Top of DATASET CONTENT
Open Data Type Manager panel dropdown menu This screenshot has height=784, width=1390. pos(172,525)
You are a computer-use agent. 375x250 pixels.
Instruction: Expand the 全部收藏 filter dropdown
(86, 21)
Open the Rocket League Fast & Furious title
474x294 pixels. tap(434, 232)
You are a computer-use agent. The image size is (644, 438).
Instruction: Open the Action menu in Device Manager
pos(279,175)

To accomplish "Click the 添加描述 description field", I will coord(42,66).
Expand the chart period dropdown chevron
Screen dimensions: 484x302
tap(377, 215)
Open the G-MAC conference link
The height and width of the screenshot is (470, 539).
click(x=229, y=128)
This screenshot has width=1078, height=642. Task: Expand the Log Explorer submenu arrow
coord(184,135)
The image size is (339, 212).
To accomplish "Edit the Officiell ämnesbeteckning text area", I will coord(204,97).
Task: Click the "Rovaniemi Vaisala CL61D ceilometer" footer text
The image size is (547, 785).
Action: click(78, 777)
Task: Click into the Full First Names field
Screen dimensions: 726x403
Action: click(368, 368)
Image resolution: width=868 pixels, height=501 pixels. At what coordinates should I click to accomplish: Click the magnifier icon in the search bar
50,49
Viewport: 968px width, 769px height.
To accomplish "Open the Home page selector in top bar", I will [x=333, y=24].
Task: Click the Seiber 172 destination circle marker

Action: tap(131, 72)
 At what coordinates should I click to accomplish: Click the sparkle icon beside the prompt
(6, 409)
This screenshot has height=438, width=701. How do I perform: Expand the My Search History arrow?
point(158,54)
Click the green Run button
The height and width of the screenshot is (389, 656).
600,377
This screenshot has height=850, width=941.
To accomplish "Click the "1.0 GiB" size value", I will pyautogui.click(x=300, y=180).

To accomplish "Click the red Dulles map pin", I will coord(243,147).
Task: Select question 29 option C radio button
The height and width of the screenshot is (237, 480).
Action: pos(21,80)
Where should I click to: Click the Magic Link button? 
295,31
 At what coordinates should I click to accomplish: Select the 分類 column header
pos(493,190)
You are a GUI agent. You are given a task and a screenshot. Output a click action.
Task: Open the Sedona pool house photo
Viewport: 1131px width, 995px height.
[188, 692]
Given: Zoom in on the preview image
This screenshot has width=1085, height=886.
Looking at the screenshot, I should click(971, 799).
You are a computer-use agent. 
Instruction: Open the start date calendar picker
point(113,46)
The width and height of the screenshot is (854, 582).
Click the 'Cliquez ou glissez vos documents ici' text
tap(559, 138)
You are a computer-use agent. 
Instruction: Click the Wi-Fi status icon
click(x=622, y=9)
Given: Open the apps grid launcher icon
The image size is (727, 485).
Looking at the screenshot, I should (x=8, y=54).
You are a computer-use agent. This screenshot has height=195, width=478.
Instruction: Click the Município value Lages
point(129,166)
Bottom of DATASET CONTENT
Answer with a single number: the count of lines in the entries that hold the word "agent".

RESULT —
6